He was really like an actor-manager.
He was the head of the company.
He made sure that everyone was feeling good.
Also, of course, Barry was the producer and in charge of rehearsals.
There was a sense that Jon really was the focus point for the productions.
And he had certain rituals, and one of them, one the strangest was the first day in the studio, we all got together.
We all held hands.
I was called from my dressing room.
I thought, "What's going on?" And Jon explained that before the start of every one of the recordings, he always had this chant.
And I don't quite I remember It went, "Who's our fellow? Who's our boy? "Something, something.
" I can't remember what that bit is.
"Harry Roy!" (EXCLAIMS) And off we went and started the recording.
I do know that Harry Roy is a band leader, but where it came from, I really have no idea.
Probably something that Jon brought with him, because, of course, Jon had appeared on the variety stage.
It always seemed to me that Jon Pertwee was the Roger Moore of the Doctor Whos, as it were, this flamboyance, this emphasis on gadgets, and on zooming cars, and this, that, and the other.
That's the other reason that I think he worked so well with Elisabeth, because she, kind of, grounded him.
I mean, he could be as flamboyant as he liked because she carried the reality of the situation.
And very often, if you see the series, she's always, kind of, pulling him down, sort of cooling him down, bringing him back to focus.
She was a superb actress.
A very attractive girl.
Beautiful girl.
She was one of those actresses who has a tremendous intensity.
She was great fun at rehearsals but when it came to the beginning of the scene, she was immediately in there.
I had the same experience working with Helen Mirren.
It had that same You look into their eyes and the reality for them is so strong that it enhances your sense of reality.
I enjoyed working with her enormously, and when she left Doctor Who, as I say, I was enormously surprised that her career didn't take off.
And I One of the loveliest things in the new Doctor Who series was when she was brought in.
I found that one of the most touching and lovely and And I was delighted that from that came a whole new series.
And she's as good in it now as she was back in the days of the Jon Pertwee Doctor Who.
We were all invited in for that final transformation.
I met Tom Baker very briefly.
We were all introduced to him.
And then he lay down and they did the swap-over.
And I do remember that being tremendously emotional from Jon, and Liz, too, because they'd got very fond of one another.
I mean, they worked together, and And that was quite moving.
Jon especially was tremendously upset.
He pulled himself together for the drinks and the cheese and the crisps afterwards, but We were made aware that it was quite an occasion, especially for Jon.
Barry Letts was a very good director and also a very good man.

Data listing
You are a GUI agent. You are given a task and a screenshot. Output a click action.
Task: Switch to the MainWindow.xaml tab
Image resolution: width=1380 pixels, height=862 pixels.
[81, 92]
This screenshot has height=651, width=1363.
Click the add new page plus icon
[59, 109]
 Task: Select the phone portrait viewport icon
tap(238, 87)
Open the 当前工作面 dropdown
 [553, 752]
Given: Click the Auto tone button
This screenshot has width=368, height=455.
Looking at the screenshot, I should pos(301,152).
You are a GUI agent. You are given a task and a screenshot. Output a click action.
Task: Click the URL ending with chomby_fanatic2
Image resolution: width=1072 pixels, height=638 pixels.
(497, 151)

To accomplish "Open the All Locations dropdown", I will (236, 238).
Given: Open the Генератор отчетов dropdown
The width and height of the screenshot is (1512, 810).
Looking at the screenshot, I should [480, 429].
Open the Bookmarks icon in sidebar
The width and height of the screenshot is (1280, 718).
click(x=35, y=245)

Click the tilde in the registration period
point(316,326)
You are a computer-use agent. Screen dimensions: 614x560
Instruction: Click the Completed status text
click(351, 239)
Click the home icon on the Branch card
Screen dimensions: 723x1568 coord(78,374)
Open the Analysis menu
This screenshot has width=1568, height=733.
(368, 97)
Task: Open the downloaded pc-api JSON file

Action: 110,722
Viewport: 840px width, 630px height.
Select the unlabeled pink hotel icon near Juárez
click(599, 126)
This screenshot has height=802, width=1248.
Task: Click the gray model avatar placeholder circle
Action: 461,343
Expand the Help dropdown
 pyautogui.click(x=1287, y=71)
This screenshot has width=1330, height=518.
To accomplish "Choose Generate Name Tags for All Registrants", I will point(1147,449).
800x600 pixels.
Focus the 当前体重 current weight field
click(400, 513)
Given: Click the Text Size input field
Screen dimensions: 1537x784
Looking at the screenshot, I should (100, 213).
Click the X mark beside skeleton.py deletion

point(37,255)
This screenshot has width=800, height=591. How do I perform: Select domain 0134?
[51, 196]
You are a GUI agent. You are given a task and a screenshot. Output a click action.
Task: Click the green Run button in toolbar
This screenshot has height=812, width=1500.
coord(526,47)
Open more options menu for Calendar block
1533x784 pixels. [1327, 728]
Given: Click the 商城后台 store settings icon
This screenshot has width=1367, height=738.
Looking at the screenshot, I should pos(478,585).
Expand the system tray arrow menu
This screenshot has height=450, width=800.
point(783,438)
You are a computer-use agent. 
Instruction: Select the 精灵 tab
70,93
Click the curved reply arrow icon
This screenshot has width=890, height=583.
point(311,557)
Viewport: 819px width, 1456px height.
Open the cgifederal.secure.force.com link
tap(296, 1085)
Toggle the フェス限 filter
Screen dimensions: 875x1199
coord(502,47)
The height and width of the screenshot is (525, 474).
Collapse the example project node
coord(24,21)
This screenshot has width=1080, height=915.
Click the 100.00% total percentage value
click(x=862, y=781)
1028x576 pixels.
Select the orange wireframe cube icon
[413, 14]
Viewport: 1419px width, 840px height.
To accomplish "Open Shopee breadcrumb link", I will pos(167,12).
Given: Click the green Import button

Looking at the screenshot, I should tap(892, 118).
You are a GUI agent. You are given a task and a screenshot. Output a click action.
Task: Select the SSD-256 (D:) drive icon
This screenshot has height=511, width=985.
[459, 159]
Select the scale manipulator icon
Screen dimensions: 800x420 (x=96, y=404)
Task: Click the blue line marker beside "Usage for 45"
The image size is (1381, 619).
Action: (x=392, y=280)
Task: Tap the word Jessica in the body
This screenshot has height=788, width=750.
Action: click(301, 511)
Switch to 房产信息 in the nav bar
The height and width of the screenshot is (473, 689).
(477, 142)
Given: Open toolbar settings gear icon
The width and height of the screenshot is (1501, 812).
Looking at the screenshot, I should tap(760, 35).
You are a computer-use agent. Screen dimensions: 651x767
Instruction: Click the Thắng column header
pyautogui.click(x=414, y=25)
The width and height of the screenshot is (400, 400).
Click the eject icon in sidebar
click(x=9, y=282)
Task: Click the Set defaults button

**Things to do:**
(1) Summarize the Doctor Who recollection in two sentences.
(2) In the Doctor Who recollection, whom did the speaker meet very briefly at the final transformation?
(3) Continue the Doctor Who recollection from its last sentence.

**Answers to the tasks:**
(1) The speaker describes Jon Pertwee as the head of the company and the focus of the productions, and recalls his ritual of a chant before every recording that ended with "Harry Roy!" The speaker praises Elisabeth as a superb and intense actress who grounded Pertwee's flamboyance, and remembers the final transformation, when Tom Baker was introduced and Jon was especially upset.

(2) Tom Baker.

(3)
When I first met Jon, he did warn me to be careful in front of Barry because he was very religious, but also there was a slight streak of the puritan in Barry as well, according to Jon.
Not to use bad language.
Not to tell off-colour jokes.
Now, whether I'd been using bad language and telling off-colour jokes, (LAUGHING) I don't know which prompted this advice from Jon, but anyway He was a very gentle man.
There was a kind of spirituality about Barry, and I know he was immensely generous in the way he hired people.
There was one actor in the company that was known to have a drink problem.
If that becomes common knowledge, it's almost death for an actor, because you can't trust them on a tight schedule on television.
Are they going to let you down? But Barry was of such a nature that he would take that risk when many directors would not.
He had very strong ideas about how certain things should be played, and also on the development of Tommy, of where he reaches in each episode, how intelligent he is, etcetera.
If I was too dumb or too clever he would pull me back.
But he was obviously a man in complete control of every aspect of the show.
I knew George, George Cormack, who played the head lama.
George was a wonderful actor, and a very wicked actor.
He'd have to watch his language (LAUGHS) and the salty stories as well.
We were together in the Royal Shakespeare Company in 1968 in Trevor Nunn's production of The Taming of the Shrew, which went to Los Angeles and there I learnt that George, although he had a limp and must have been in his 50s, 60s, I don't know, I was a young man then, so everybody looked ancient to me, (LAUGHING) but George may only have been in his 50s.
He had a limp, but he was a dynamic tennis player.
Where we were staying in Los Angeles was a hotel that had its own tennis court, and he started off by challenging the younger members of the company to a game of tennis, and just to make it interesting he'd say, "Why don't we have a wee $5 side bet?" And of course the actors thought, (SCOFFS) "This is the man with the limp.
He's ancient.
"We'll beat the pants off him.
" And George won every single game.
I mean, people would still play with him, but after the first couple of weeks there was no question of them betting $5 on the outcome.
The other actor I knew in the company very well was Kevin, who played the younger lama, because we had the same agent.
Kevin was a very witty guy, very funny, and he was a terrific actor, incredibly versatile.
Well, the fact that he played a potato-head character and also the lama.
He was wonderful in a performance on stage in Neil Simon's The Gingerbread Lady, with Elaine Stritch.
He died very shortly afterwards, which was a huge shock to all his friends, and a sad loss.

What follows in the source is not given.